== DIRECTIVES ==
**A.** In the Cuba travel text, what percentage do the travelers lose by sending money through Laura's friend in the States?
**B.** Continue the Cuba travel text from the point where it stops.

== TEXT EXCERPT ==
---

Update next day: After another whatsapp call with Janine today, she most possibly solved the riddle: We send money to Lauras friend in the states and she then sends the money to our host here in Cuba. Western Union only works from the States to Cuba, not Switzerland nor from Colombia… That way we loose 10%, but that doesn’t really matter at that stage, we just need money!

The contradictions you encounter when traveling in communist countries led me in the past to use the word ‘communist’ as synonym for contradiction (like catch22). I totally forgot about using it like that; but now it all comes back and confuses me again. First basic question: If people here are not happy and want to leave, but can’t: why at the same time are they proud of Che and Fidel? Isn’t it obvious that it is their fault? No, because it’s the fault of the imperialist capitalists? How so? Because they blocking the freedom of Cubans! Or whatever silly story the government will make up. Well maybe with this country it’s just easier to understand how easy it is to brainwash the masses. In the end we all start believing what our parents tell us. What other possibility do we have?

It’s like good old Lonely Planet says: “This country can be as exiting as frustrating.” Trying to get money for the last eight days without success is definitely frustrating. Cueing for a piece of bread: We are not used to that. Every single task takes up so much time, it is very challenging. Or standing in line for an hour to get an internet card for 60 minutes (maximum three cards per person). If you didn’t forget about bringing your passport! Same with bus tickets. You learn quickly not to forget your passport. So Internet is really a luxury here. It’s good to remember how it was without it. And always that heat. And then when you finally think you know your places where to find water, they’re out of it!

Being stuck almost without internet, the Lonely Planet guide book from our host is like our Internet, feels like a blast from the past – beeing so depending on that book! With a little difference that this Internet stopped working in 2015, it is not the newest edition. For example Fidel is still alive in our version of Cuba… Apart from that not much changed: Prices are still the same. Only AirBNB seems to be a newer invention, which LP didn’t took in consideration in 2015.

---

== PROVIDED DATA ==
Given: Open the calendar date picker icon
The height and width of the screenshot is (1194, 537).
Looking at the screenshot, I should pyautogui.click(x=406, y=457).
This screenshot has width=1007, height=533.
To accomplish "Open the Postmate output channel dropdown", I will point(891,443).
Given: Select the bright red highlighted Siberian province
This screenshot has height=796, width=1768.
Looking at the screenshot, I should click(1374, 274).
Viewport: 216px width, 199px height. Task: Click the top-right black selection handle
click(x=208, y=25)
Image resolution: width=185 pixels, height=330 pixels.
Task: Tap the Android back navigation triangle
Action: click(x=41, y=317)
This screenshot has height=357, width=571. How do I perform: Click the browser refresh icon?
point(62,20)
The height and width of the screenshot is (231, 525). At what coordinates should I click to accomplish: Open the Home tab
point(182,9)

---

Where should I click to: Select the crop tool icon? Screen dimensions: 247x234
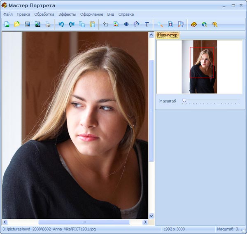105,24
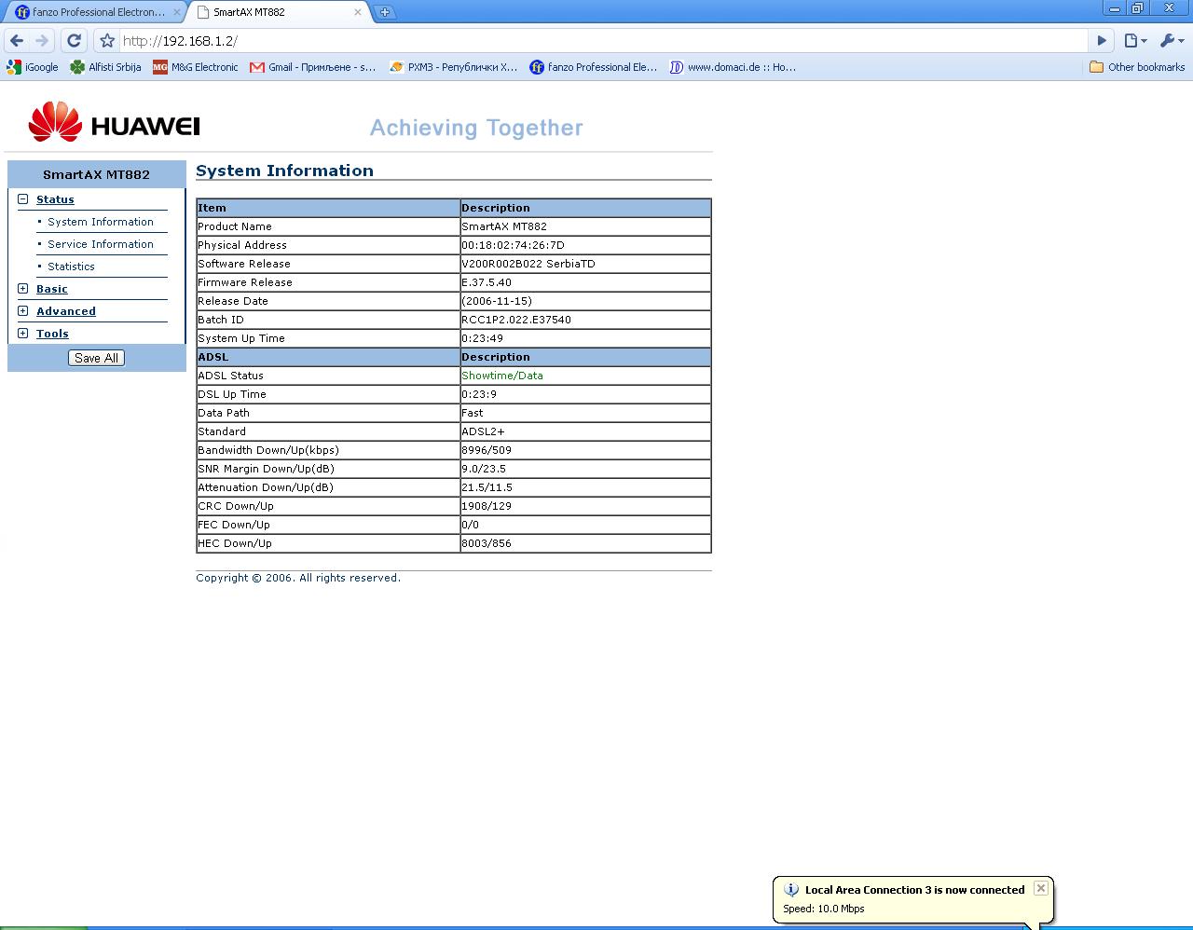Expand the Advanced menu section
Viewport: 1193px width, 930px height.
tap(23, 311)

---

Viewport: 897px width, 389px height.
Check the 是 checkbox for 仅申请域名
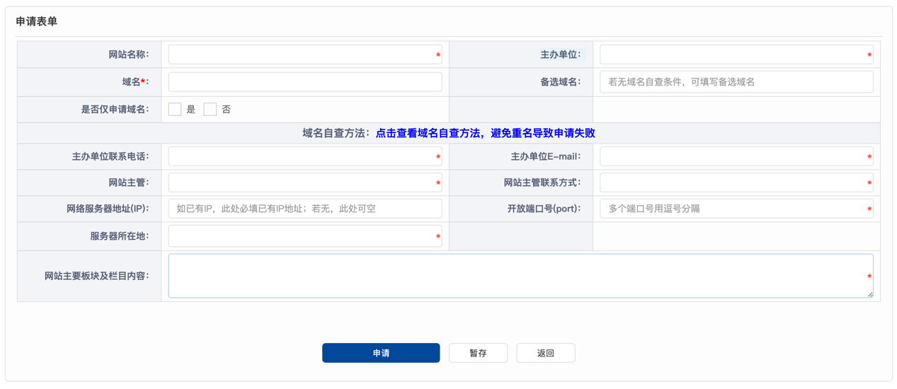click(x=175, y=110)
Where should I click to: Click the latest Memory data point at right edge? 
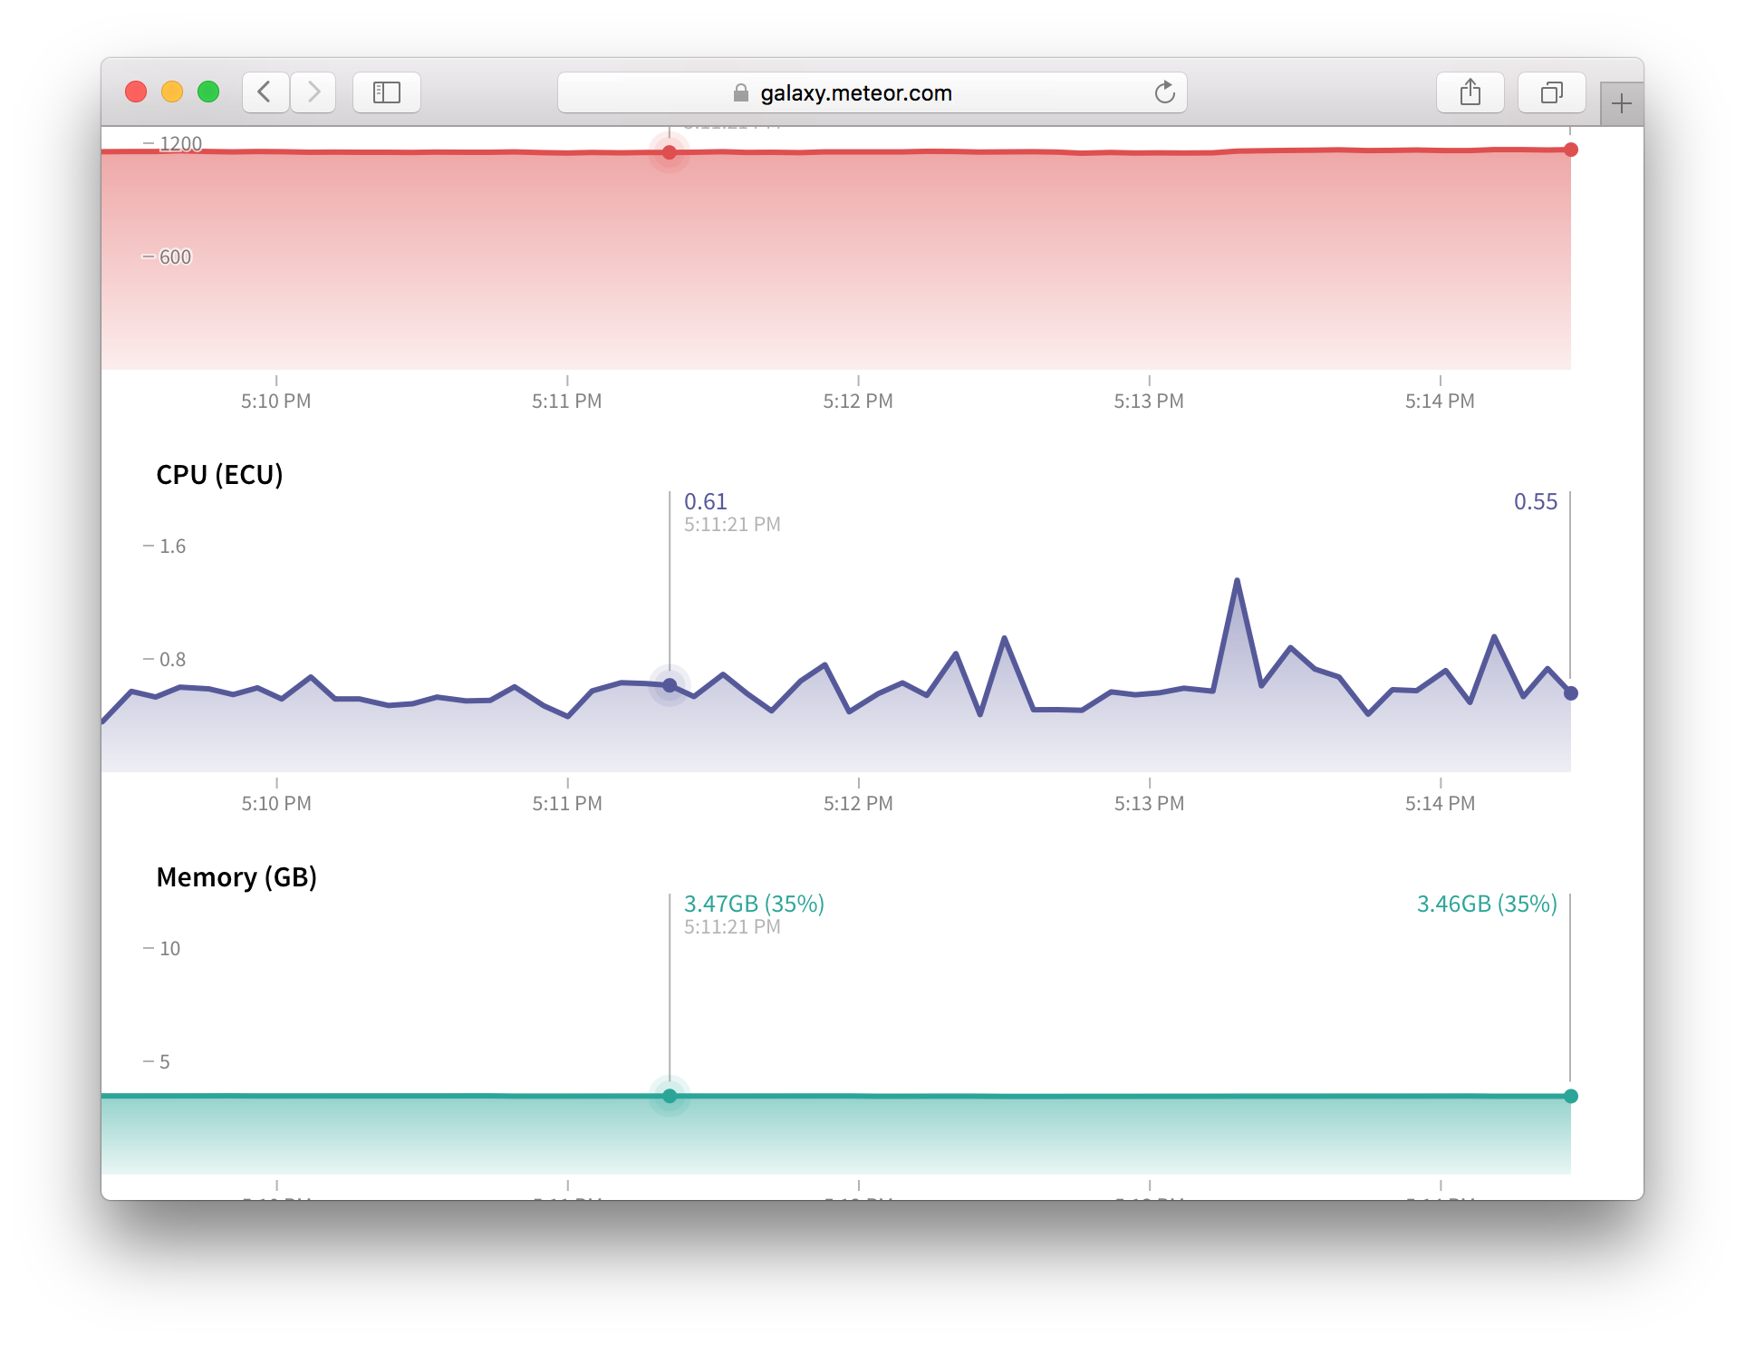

---

== ANSWER SET ==
**A.** 10%

**B.**
And when I then explain to Laura, that Havana seems so very exiting to me; She is like: “Why? Do you like to see the people suffering? Or do you like suffering? And don’t you think the people here are ‘muy bravos’ (very angry)?” Yes, actually many people here are not too friendly when you ask them something. But some change quickly within the conversation. Other stay unhelpful. Some literally enjoy being bitchy, Laura calls them ‘ratas’ when they behave that way. It is definitely a good practice to keep an open mind, whatever expectations you may have, they will not be met. “That is traveling for me” I tell Laura. Laura tells me: “Yes it’s so exiting standing in line.” No, it’s having the privilege to be in a country where everything is so different. That are the moments where one is able to thrive (thriving.ch). I mean communists who can dance Salsa? That’s not really the picture of a communist we have. And the conflict of liking ‘things’ after 50 years of not being allowed to like ‘things’. Which shows in Havana very clearly. This city was possibly one of the prettiest in the world some few hundert years ago. But it is in ruins now and the last 50 years of not putting love into ‘things’ didn’t help. If it is not yours, what do you care about an apartment? Not much seems to be the answer. We live here in Havana Centro. The view from the balcony is like in a war zone! And to see the building in decay is maybe nice for taking pictures, but to life inside – well it’s definitely always damp and so not very healthy to life in symbiosis with the fungus… And what is also different from Colombia: People here like to complain! About how hard their life’s are. Yes they are, but so they are in Colombia too, and down there no one ever complains. I don’t know if it is a communist thing, not to seem happy. Cause that could mean you have more than the other person, and that is why you are happy? Or there is no reason to be happy if you have nothing, so try to never seem happy, it’s suspicious! Just a theory why every interaction starts without a smile and the first response seems always angry when starting a conversation, also between the Cubans themselves. If we compare countries with dogs: Cuba is definitely not a beginners dog. On a scale from one to ten somewhere in the middle, maybe a german shepherd. On the very positive side: It seems pretty save, also to walk around at night. I mean at least sober and without the want of fulfilling some physical needs…

The best way to get to know a city still seems to walk for days and to try and solve some tasks. That’s what we did: Every day 8 to 14 kilometers and a lot of interaction with Habaneros. And now I can also communicate in Spanish, such a different experience. It’s a ‘Segen und Fluch’ (a blessing and a curse) to understand everything. More or less everything… Impression after eight days of la Habana: Very spectacular really! Still so much to process. What an incredible and unique city! Can’t wait to get to know more of this country. Lau is happy to leave and la Habana will definitely never be her big love. She is sure, that in the countryside people are less ‘bravos’, less angry, less spiteful. She should be right about that, people are much more friendly away from Habana.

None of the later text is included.